» **Objective 1**
Answer these three questions using the washer method note.
(a) When should the washer method be used?
(b) What should be done if the curves swap places over the interval?
(c) Which two expressions does the exam tip say not to confuse?
» **Objective 2**
Transcribe the washer method note word for word, from "Let $f$ and" to "-axis ( $x = 0$ )".

Washer Method Around the x-Axis (College Board AP® Calculus AB)

Revision Note

Author

Roger B

Expertise

Maths

Volume with washer method revolving around the x-axis

When should I use the washer method for a volume of revolution around the x-axis?

The washer method should be used when there is a gap between a region being rotated and the line it is being rotated around
For example, in the following diagram consider rotating the shaded area between the two curves around the $x$ -axis
- There would be a gap between the $x$ -axis and the curve $y_{1} = f (x)$

A graph showing a shaded region between the curves y_1=f(x) and y_2=g(x), and the lines x=a and x=b.

At a point $x$ between $a$ and $b$ , the cross section of the solid of revolution would look like this:

A cross section of the solid of rotation following from the previous diagram

I.e., it would have the shape of a washer, with
- $Area = π ({(g (x))}^{2} - {(f (x))}^{2})$

How can I use the washer method to calculate a volume of revolution around the x-axis?

Let $f$ and $g$ be continuous functions such that $|f (x)| < |g (x)|$ on the interval $[a, b]$
- I.e. $f (x)$ is closer to the $x$ -axis than $g (x)$ is on that interval
If the region bounded by
- the curves $y_{1} = f (x)$ and $y_{2} = g (x)$
- between $x = a$ and $x = b$
is rotated $2 π$ radians $(360 °)$ around the $x$ -axis, then the volume of revolution is
- $V = \int_{a}^{b} π ({y_{2}}^{2} - {y_{1}}^{2}) d x = π \int_{a}^{b} ({y_{2}}^{2} - {y_{1}}^{2}) d x$
  - Note that $y_{1}$ and $y_{2}$ are both functions of $x$
Make sure that $y_{2}$ is the curve further away from the $x$ -axis
- and $y_{1}$ is the curve closer to the $x$ -axis
  - If the curves 'swap places' over the interval
    - then split the calculation into separate integrals
If $x = a$ and $x = b$ are not stated in a question, these boundaries could involve
- the $y$ -axis ( $x = 0$ )
- and/or point(s) of intersection of the two curves
This method of finding volumes of revolution uses the idea of a definite integral as calculating an accumulation of change
- It is a special case of 'finding volumes from areas of known cross-sections'
- $π ({y_{2}}^{2} - {y_{1}}^{2}) \cdot ∆ x$ is the volume of a washer with
  - inner radius $|y_{1}|$
  - outer radius $|y_{2}|$
  - and length $∆ x$
- $π ({y_{2}}^{2} - {y_{1}}^{2}) d x$ is the limit of this volume element as $∆ x \to 0$
- The integral $\int_{a}^{b} π ({y_{2}}^{2} - {y_{1}}^{2}) d x$ sums up all these infinitesimal volume elements between $x = a$ and $x = b$

Exam Tip

Be careful not to confuse $({y_{2}}^{2} - {y_{1}}^{2})$ with ${(y_{2} - y_{1})}^{2}$

These are not equal!

» **Dataset**
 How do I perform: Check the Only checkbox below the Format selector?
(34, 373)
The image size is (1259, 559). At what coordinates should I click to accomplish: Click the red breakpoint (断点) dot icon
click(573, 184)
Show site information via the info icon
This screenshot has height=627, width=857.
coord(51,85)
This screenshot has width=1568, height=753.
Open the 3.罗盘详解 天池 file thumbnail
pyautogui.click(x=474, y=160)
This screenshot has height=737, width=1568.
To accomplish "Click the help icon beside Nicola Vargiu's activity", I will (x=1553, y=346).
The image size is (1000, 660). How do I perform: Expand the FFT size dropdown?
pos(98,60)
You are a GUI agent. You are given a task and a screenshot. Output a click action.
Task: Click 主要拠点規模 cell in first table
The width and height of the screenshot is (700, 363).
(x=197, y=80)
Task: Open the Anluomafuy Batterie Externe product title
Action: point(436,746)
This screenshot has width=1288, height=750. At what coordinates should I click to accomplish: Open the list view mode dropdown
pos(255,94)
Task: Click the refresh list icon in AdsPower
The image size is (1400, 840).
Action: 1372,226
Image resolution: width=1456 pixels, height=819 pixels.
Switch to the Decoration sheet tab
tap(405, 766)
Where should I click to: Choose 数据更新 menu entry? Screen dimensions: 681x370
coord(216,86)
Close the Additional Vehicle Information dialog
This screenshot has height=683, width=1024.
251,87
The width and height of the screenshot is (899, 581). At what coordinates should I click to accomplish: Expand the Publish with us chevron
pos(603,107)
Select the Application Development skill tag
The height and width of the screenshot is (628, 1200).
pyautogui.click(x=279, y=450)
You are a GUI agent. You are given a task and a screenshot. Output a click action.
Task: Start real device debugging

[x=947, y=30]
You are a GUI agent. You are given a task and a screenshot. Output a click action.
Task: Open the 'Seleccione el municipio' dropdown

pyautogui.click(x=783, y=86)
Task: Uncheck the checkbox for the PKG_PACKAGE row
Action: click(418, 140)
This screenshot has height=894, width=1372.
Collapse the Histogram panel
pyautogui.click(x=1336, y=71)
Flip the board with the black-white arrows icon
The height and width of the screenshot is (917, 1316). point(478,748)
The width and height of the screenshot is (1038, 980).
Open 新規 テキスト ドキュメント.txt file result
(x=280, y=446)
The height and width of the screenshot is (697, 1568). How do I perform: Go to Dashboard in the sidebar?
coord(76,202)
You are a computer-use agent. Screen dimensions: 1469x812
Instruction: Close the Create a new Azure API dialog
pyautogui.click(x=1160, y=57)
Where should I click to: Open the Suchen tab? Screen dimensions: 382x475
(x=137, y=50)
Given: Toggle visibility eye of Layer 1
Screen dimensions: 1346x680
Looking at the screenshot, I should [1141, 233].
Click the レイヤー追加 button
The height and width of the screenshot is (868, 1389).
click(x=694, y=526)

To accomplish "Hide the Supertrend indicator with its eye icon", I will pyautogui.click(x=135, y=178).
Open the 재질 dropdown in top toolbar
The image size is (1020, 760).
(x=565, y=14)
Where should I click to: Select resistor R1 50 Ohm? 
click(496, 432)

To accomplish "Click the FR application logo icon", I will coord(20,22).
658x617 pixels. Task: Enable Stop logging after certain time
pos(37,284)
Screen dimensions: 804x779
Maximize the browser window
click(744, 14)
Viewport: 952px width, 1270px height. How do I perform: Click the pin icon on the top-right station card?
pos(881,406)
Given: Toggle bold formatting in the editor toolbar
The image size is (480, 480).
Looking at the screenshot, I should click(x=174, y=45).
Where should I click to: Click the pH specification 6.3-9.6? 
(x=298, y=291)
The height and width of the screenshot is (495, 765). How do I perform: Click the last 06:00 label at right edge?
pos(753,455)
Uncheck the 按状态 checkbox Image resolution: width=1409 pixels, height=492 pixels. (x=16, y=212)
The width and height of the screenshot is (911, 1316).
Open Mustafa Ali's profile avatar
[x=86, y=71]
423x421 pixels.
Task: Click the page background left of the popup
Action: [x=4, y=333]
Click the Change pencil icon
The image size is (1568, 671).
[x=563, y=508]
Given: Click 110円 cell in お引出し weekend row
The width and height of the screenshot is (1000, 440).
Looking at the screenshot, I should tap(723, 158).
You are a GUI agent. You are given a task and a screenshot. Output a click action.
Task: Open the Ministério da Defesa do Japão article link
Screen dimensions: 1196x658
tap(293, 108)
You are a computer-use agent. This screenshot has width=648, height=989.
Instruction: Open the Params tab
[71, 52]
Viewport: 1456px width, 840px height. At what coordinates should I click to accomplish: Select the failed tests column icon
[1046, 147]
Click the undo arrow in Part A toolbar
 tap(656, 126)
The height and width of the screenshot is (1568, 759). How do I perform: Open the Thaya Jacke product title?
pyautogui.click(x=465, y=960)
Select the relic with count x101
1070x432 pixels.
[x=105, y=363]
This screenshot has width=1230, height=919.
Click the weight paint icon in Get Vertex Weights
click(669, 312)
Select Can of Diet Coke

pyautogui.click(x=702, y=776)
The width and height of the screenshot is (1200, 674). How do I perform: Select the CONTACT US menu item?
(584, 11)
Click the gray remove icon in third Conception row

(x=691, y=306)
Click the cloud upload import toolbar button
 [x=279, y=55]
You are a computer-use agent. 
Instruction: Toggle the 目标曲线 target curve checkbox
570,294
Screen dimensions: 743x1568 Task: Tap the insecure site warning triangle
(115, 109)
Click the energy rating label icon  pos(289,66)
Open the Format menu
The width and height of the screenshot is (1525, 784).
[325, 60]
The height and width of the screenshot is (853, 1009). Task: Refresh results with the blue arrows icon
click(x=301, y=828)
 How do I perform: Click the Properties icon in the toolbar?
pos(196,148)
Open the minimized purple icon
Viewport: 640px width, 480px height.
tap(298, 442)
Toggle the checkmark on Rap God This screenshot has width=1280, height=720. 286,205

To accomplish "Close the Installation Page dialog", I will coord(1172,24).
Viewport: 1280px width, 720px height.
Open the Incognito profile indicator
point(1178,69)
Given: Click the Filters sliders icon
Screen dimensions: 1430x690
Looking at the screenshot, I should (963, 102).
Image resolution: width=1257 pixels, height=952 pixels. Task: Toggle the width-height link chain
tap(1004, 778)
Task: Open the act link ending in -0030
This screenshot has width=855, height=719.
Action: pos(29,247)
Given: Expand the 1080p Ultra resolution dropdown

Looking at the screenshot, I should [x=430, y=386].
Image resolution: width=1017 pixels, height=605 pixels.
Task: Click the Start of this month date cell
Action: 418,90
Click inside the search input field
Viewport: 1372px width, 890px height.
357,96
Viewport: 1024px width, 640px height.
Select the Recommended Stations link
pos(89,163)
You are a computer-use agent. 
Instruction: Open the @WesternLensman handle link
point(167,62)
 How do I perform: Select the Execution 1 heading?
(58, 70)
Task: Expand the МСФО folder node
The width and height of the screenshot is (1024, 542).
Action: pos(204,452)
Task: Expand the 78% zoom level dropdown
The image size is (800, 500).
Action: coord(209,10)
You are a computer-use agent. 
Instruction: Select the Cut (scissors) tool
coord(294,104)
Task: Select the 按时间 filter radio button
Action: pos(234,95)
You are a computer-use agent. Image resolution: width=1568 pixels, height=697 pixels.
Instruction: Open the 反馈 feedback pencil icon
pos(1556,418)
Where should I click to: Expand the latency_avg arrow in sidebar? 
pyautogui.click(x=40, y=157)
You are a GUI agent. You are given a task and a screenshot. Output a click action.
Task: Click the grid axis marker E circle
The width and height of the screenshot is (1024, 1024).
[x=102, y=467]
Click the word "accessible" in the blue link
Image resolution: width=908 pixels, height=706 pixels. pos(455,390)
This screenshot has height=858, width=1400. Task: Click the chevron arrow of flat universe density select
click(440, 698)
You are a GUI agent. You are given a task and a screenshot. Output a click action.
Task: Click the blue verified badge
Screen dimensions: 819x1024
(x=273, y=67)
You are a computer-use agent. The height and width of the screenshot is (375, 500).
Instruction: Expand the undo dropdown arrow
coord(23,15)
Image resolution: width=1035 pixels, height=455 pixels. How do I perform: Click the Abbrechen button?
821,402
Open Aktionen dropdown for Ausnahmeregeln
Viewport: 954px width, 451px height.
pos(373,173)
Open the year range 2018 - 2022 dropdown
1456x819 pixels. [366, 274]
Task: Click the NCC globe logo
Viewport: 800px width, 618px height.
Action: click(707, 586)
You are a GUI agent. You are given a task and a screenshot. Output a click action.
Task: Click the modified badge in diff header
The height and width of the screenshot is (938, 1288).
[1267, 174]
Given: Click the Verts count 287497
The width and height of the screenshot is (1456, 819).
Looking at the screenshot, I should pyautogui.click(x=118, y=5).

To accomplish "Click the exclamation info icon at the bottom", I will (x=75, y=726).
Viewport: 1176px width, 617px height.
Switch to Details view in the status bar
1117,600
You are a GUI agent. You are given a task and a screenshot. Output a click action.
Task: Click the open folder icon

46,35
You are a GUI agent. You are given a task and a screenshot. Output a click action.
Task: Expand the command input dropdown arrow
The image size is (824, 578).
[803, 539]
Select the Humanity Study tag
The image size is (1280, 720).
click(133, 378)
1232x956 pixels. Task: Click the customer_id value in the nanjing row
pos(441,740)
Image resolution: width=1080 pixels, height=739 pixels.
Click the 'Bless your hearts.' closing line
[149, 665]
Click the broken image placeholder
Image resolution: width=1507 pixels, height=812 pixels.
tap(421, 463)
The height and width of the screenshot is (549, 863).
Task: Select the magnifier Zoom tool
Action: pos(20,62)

» **Correct result 1**
(a) When there is a gap between the region being rotated and the line it is rotated around.
(b) The calculation should be split into separate integrals.
(c) (y₂² − y₁²) and (y₂ − y₁)².

» **Correct result 2**
Let $f$ and $g$ be continuous functions such that $|f (x)| < |g (x)|$ on the interval $[a, b]$
- I.e. $f (x)$ is closer to the $x$ -axis than $g (x)$ is on that interval
If the region bounded by
- the curves $y_{1} = f (x)$ and $y_{2} = g (x)$
- between $x = a$ and $x = b$
is rotated $2 π$ radians $(360 °)$ around the $x$ -axis, then the volume of revolution is
- $V = \int_{a}^{b} π ({y_{2}}^{2} - {y_{1}}^{2}) d x = π \int_{a}^{b} ({y_{2}}^{2} - {y_{1}}^{2}) d x$
  - Note that $y_{1}$ and $y_{2}$ are both functions of $x$
Make sure that $y_{2}$ is the curve further away from the $x$ -axis
- and $y_{1}$ is the curve closer to the $x$ -axis
  - If the curves 'swap places' over the interval
    - then split the calculation into separate integrals
If $x = a$ and $x = b$ are not stated in a question, these boundaries could involve
- the $y$ -axis ( $x = 0$ )